Follow this procedure of the head node to restart the network:
1. Transfer control of the database from Serviceguard to HP XC:
# transfer_from_avail
2. Restart the network:
# /sbin/service network restart
3. Return control of the database to Serviceguard:
# transfer_to_avail
21.5.5 Problem Failing Over Database Package Under Serviceguard
Occasionally, when the head node is running with Serviceguard and the head node becomes
unresponsive, the database package fails to start up successfully on the other node in the
availability set with the head node.
Serviceguard reports that the database package is running and that any other packages that are
dependent upon the database, namely lvs and nagios, will be down. However, the database
might not have actually started correctly.

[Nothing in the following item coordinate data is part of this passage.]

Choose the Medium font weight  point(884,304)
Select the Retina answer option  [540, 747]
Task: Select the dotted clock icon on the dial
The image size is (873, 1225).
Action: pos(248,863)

Run the service mysqld status command to verify whether the database is running . If
the mysqld service is not running and to recover from this scenario, use the following commands
to restart the service under Serviceguard :
1. cmhaltpkg dbserver.{nodename}
2. cmrunpkg -n {other node in avail set} dbserver.{nodename}
3. cmmodpkg -e dbserver.{nodename}
To start any services that are dependent on the database service, issue the following commands
for each package. These commands enable Serviceguard to restart the database package and start
the remaining packages.
1. cmrunpkg -n {other node in avail set} {service}.{nodename}
2. cmmodpkg -e {service}.{nodename}
21.6 SLURM Troubleshooting
The following section discusses SLURM troubleshooting in terms of configuration issues and
run-time troubleshooting.
21.6.1 SLURM Configuration Issues
SLURM consists of the following primary components:
slurmctld
a master/backup daemon.
slurmd
a slave daemon.
Command binaries
The sinfo, srun, scancel, squeue, and scontrol commands.
21.6 SLURM Troubleshooting 261